CONSIGNES:
(A) Dans le récit du tournage à Albert, dans quelle ville les deux opérateurs passent-ils la nuit avant de prendre la route d'Albert ?
(B) Poursuivez le récit du tournage à Albert à la suite de sa dernière phrase.

TEXTE SOURCE:

***

Quelque temps après à Albert avec l’ami RIBAR de chez Gaumont.

Quelques temps après je partais muni du même attirail, accompagné de RIBAR du même service que moi, nous décidions pour plus de facilité et pour diminuer la charge et le volume, de partir avec un seul appareil et que nous tournerions à tour de rôle, l’un servant d’aide à l’autre. Nous voilà donc partis à l’aventure prenant la direction d’Amiens où nous arrivions sans difficulté, bien entendu avec des laissez-passer. Nous couchions à Amiens et notre but étant toujours de gagner les lignes, nous partions le lendemain à l’aube, prenant la route d’Albert que je connaissais bien.

Nous y arrivions sans rencontrer âme qui vive, l’on se mit à tourner devant des ruines toutes fraîches et encore fumantes. Nous faisions cela précipitamment comme pressentant quelque chose devant ce trop grand calme. Au tournant d’une rue, devant un estaminet dont la devanture était crevée et le comptoir retourné, nous nous trouvons face à face avec deux gendarmes qui de suite nous firent rentrer dans le cabaret où ils avaient installé un bureau. Exhibition des papiers, interrogatoires, tout cela pour n’aboutir à rien, car ces gens à l’esprit buté ne voulaient rien admettre et ne parlaient de rien de moins que de nous faire fusiller.

Enfin pendant la discussion, deux officiers qui venaient de je ne sais où s’arrêtèrent pour voir ce qui se passait, l’un d’eux causait très bien le français, l’on s’expliqua avec lui. Il regarda nos papiers, discuta en anglais avec son camarade et ensuite intima l’ordre aux deux pandores de nous laisser partir, puis en nous serrant la main, il nous conseilla de rentrer à Amiens.

Le bombardement avait recommencé et l’on dut quitter Albert sans tourner de nouvelles vues. Après avoir remballé l’appareil, nous nous dirigeons de nouveau sur Amiens, satisfaits encore d’avoir pu conserver les films que nous avions tournés.

***

LISTE DES DONNÉES:
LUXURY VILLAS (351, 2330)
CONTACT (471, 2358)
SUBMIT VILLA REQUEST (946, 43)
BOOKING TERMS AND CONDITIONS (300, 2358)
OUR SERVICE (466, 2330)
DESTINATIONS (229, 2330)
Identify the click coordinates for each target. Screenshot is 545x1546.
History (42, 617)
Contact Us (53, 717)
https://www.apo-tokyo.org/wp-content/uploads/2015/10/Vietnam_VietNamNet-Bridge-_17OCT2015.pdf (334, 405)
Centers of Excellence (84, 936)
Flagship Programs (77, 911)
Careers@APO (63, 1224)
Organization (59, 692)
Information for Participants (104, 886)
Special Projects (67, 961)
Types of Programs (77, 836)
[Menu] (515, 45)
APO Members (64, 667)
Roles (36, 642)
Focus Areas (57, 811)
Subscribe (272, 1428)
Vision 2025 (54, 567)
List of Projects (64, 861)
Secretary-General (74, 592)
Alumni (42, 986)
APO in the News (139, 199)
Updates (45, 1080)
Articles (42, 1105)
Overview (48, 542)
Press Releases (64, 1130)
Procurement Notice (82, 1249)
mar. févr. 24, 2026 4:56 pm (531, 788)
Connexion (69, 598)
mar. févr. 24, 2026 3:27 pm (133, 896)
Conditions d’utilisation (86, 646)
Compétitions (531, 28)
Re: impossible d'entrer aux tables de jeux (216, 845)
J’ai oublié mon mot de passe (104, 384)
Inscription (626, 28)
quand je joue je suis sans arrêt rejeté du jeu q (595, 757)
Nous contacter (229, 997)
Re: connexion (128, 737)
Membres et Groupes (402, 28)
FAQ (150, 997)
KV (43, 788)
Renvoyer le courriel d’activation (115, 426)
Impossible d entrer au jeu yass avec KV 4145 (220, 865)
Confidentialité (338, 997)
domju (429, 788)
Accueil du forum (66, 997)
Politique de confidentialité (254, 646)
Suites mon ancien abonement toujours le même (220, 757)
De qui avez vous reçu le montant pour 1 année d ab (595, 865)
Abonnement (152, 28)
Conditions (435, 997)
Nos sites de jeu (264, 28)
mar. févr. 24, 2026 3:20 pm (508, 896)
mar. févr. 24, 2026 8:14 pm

***

RÉSULTATS:
(A) Ils passent la nuit à Amiens.

(B)
Nous arrivons à Amiens au petit jour après plusieurs étapes rendues obligatoires par notre chargement. Ne pouvant rester dans la contrée nous nous embarquons sur Paris avec le plaisir d’avoir été les seuls à prendre des vues à Albert.

Un peu plus tard, je rencontrais mon ami THOMAS à Nancy pendant la période où les Allemands lançaient des fléchettes sur cette ville. Les fléchettes lâchées d’une certaine hauteur par paquets tombaient en cône et lancées au centre de la ville allaient tomber jusqu’aux environs, vous atteignant dans tous les coins.

Nous étions là tous deux, toujours pour le même motif et l’on décida de rester ensemble. Monsieur MIRMAN allait tous les jours faire sa tournée de maisons en maisons, et dans les écoles, semant partout des paroles de réconfort et veillant à ce que les habitants manquent le moins possible des choses les plus nécessaires.

Après l’avoir tourné dans nombre de sorties, j’allais le trouver et lui faisait comprendre l’utilité du cinéma. Il me donna un mot de recommandation pour le Général JOPPE. J’allais au plateau de Malzéville où le chef d’État-major me dit que le Général était occupé et que l’on me donnerait la réponse le lendemain. Effectivement le lendemain je reçus réponse me disant qu’actuellement l’on se battait et l’on ne faisait pas de cinéma.Ayant appris que mon ami SYLVA était au commissariat spécial d’Épinal et après être retourné voir le Préfet et lui avoir conté la chose, je lui demandais un mot de recommandation pour son collègue le Préfet des Vosges.

Puisque je ne réussissais pas sur ce front, j’irais en chercher un autre. Il me dit que j’aurais de la difficulté à avoir un laissez-passer pour Épinal, je souriais, ayant mon idée. Il me souhaita bonne chance et je le quittais. Ne voulant pas abandonner mon compagnon, je promettais à THOMAS de le faire profiter de mes autorisations, et nous voilà de nouveaux partis dans une autre aventure.

Épinal était une place forte, il nous aurait fallu faire des démarches longues pour obtenir un sauf-conduit, tandis que pour la gare suivante cela ne donnait aucune difficulté. Nous prenions donc billet et sauf-conduit pour cette gare.

Arrivés à Épinal, nous descendions et nous nous faisions arrêter par SYLVA qui sévèrement nous mit à l’amende de l’apéritif pour le soir au Café du Centre. Il nous présenta à Monsieur LELUC son patron.

Cette affaire se liquida le soir au fameux Café du Centre, où l’on servait le petit Pernod ou le petit verre d’alcool dans une tasse à café afin que cela ne se voie pas. Cela ne se voyait peut-être pas, mais cela se sentait du milieu de la rue ! HANSI était à côté de nous, il n’aurait certainement pas pu dire combien il lui était passé de tasses sous le nez depuis le matin, le Café du Centre était son quartier général.

L’apéritif s’augmenta d’un souper que l’on offrit de bon cœur, et, ayant remis le mot pour le Préfet à Monsieur LELUC, qui nous promit de s’occuper de notre affaire et de nous faire avoir une autorisation du Général PULTZ, nous allâmes nous coucher.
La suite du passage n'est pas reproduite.